Lion hunting was a royal pastime in ancient Assyria, and Ashurbanipal commissioned these reliefs to demonstrate his prowess at this sport of kings. Once colored but now faded to neutral, they resemble a modern-day storyboard or, as some commentators have noted, unfold like an ancient comic book. Ashurbanipal appears in them again and again as vanquisher, thus reassuring his people. With such unsurpassed power, who could question his ability to defend and protect his kingdom?

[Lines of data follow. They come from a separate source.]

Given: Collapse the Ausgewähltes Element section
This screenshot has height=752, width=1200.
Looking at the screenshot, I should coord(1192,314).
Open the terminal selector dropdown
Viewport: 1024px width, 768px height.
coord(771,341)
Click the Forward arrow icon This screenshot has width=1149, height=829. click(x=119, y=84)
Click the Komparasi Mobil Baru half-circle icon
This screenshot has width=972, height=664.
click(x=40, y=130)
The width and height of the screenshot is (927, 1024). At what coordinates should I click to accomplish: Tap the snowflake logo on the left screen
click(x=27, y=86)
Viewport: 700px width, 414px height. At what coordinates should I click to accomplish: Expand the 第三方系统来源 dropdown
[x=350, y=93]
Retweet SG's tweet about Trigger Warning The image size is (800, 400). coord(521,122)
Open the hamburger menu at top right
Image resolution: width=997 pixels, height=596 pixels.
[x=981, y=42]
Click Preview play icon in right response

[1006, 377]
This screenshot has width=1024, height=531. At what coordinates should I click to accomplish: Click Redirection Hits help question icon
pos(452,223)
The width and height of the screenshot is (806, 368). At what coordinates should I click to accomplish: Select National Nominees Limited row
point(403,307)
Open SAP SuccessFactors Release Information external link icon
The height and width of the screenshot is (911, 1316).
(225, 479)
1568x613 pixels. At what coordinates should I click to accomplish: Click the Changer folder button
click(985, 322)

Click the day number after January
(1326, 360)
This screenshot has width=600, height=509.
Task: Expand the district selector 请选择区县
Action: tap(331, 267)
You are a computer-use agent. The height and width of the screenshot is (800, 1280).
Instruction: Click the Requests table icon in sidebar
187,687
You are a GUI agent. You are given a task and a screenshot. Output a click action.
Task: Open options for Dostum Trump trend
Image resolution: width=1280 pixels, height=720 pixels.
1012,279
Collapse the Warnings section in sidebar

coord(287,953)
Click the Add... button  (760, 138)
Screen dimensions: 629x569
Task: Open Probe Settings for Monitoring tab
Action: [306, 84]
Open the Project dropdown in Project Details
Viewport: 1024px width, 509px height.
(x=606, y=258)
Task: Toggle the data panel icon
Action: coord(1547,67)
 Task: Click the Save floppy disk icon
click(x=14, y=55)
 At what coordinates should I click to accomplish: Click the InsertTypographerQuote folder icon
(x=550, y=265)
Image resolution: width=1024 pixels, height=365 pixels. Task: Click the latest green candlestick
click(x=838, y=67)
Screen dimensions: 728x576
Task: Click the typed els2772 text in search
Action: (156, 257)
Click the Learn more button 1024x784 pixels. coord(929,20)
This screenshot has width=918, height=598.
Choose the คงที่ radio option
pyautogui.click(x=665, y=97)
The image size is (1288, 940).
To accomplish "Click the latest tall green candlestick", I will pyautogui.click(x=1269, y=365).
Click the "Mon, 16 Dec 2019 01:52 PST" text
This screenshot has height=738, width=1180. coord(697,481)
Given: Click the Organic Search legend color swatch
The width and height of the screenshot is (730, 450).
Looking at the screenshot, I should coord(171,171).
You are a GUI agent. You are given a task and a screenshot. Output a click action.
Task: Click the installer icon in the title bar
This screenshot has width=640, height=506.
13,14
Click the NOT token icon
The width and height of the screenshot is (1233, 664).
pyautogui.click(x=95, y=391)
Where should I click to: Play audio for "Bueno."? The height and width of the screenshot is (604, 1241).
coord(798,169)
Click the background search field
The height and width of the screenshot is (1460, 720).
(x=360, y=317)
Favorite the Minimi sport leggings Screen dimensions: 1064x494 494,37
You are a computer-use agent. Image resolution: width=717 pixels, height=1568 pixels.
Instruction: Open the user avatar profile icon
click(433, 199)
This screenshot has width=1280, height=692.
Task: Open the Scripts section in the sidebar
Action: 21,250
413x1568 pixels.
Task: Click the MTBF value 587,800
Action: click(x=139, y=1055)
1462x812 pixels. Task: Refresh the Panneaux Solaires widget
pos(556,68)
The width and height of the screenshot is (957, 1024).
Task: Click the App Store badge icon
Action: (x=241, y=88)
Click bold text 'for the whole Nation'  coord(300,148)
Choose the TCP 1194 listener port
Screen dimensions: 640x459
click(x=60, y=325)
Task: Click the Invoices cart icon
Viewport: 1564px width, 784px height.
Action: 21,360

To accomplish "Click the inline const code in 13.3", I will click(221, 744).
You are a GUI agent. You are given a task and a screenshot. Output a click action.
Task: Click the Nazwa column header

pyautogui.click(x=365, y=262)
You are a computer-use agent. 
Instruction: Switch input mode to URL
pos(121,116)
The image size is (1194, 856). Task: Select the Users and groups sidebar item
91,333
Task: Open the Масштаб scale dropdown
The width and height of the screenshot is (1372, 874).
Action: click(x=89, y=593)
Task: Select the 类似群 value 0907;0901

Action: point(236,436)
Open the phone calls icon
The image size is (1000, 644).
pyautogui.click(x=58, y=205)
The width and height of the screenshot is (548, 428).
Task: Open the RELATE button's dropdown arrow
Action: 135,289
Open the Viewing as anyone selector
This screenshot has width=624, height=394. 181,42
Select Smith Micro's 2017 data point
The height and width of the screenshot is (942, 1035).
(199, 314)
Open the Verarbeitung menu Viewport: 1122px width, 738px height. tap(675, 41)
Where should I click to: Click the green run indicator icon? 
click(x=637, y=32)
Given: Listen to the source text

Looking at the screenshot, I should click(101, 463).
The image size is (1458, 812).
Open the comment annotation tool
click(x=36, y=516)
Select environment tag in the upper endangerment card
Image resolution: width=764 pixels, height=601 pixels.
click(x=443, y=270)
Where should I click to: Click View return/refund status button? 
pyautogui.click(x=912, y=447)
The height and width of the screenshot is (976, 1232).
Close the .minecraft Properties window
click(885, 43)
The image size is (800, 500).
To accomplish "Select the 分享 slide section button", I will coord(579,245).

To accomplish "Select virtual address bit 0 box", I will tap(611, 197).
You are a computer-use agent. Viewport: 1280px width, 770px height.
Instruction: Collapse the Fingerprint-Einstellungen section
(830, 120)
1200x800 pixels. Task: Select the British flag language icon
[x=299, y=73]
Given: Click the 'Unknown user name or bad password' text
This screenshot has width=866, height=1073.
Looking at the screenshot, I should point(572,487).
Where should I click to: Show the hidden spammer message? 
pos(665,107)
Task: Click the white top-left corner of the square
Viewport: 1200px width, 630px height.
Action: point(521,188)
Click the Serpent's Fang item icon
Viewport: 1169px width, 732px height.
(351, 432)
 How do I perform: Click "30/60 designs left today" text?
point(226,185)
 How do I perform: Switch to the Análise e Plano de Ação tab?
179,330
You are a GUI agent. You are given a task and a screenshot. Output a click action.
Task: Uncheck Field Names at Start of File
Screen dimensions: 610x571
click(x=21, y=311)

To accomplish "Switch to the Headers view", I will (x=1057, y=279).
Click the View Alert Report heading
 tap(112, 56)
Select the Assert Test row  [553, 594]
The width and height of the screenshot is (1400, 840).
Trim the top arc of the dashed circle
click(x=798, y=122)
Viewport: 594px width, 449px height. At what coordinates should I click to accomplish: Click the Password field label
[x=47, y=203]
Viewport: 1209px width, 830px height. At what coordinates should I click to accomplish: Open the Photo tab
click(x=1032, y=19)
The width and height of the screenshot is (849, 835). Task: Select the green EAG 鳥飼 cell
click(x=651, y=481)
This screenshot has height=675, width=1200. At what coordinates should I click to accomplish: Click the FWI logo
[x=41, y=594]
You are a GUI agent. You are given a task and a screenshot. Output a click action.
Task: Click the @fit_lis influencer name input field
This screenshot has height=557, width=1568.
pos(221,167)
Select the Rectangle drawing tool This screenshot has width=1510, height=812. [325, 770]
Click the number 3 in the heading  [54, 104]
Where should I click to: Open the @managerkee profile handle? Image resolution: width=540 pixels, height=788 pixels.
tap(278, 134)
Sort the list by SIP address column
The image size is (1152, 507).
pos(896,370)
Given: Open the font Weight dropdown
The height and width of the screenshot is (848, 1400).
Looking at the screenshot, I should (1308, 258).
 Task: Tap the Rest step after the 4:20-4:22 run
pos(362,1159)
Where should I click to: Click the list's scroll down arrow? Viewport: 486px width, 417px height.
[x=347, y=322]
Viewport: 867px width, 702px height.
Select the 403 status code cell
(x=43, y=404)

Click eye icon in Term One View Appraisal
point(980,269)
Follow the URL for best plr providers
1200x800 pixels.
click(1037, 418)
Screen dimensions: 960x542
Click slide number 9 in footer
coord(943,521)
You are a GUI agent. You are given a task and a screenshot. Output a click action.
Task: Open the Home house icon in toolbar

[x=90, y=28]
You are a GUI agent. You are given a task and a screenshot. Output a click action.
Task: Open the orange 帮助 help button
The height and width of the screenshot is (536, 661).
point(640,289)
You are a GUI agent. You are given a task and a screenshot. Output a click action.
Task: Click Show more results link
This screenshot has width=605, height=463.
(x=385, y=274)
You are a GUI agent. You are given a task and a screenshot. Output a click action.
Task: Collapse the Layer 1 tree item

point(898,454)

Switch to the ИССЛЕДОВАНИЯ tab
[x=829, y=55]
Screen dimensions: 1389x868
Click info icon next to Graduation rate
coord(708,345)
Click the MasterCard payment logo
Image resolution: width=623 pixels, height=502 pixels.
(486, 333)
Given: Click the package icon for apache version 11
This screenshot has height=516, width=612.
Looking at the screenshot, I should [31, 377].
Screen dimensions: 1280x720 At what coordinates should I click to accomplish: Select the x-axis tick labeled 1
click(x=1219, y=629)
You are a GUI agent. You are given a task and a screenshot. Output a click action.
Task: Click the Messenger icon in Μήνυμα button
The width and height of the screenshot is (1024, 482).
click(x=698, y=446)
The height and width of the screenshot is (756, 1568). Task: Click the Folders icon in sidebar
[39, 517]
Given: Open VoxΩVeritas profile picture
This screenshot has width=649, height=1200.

Visitors to the lion hunt gallery in the British Museum enter Ashurbanipal's world: The panels, plus some fragments, hang along the sides of a long, narrow, dramatically lighted gallery. Viewers experience the epic drama enveloping them almost as if they were in a cyclorama. There is Ashurbanipal, always taller than his attendants, racing around in a chariot, spraying his arrows at one lion after another. There is the king, in full regalia—including a tall, cylindrical hat—on horseback, drawing back on his bow and arrow, a lion in his sightline. There he stands with four dying lions at his feet.
His wounded prey is everywhere. Some lions writhe in agony; blood gushes from their wounds. A crippled lioness lies on her back, fighting death. A lion turns his head away as a spear-bearer thrusts his weapon through the animal's neck. Another—not stopped by four arrows—rushes the king's chariot in counterattack, only to confront two spear-bearers ready to plunge their weapons into his throat. In another scene, a similarly situated lion meets a sword wielded by the king as well as two spears. Finally, the king's attendants carry four dead lions off the field on their shoulders.
It is not long before it becomes clear to viewers that this is not a lion hunt, per se, at all. These reliefs depict a brutal massacre—if a strikingly beautiful massacre—not a heroic drama. The lions have been released from cages, indicating that they have been captured in advance or possibly, historians have written, even raised in captivity. The action takes place in an arena. In the distance, the king's subjects watch from a hill. They are attending an event, a pageant of propaganda for the king.
Rather than waging a fair fight between man and beast, Ashurbanipal struts on a stage, like an Englishman riding to hounds. Viewers feel pathos for the animals, not admiration for the king.
The artist—experts believe that one master designed these panels, which many artisans then carved—provides clues to that conclusion in his renderings. The king and his men stand rigidly, stone-faced, as they kill. The lions, on the other hand, are realistic, lifelike. You can see their rage, almost feel their pain. At the start, Ashurbanipal's horses are clearly nervous, kept behind a screen to prevent their sight of the lions. But never do the cold-blooded humans who control this event seem to show emotion.
At the same time, these reliefs are justly renowned for their incredible and vivid details. The king's clothes are embroidered with tiny rosettes and fancy borders. His bracelets bear a lion's head, as does the end of his bow. Beards and hair are curled or combed in place. The lions show their muscles, their wet snouts and whiskers. The horses, with groomed manes, wear bridles decorated with medallions. There is movement, tension and grandeur in these panels, artistry that surpasses anything else that preceded it.
And, some would say, even much ancient art that followed it—such as classical Greek art. In a 1976 book titled "Sculptures From the North Palace of Ashurbanipal at Nineveh, 668-627 B.C.," R.D. Barnett, a keeper at the British Museum, wrote: "There is nothing in Greek art, with its careful restraint of movement, and idealizing of emotion and its anthropocentric world, to compare with this astounding portraiture of the extremes of animal behaviour, of limitless bravery, ferocity, anguish, terror and death.
"Nor indeed does there seem to be in any other art," he added.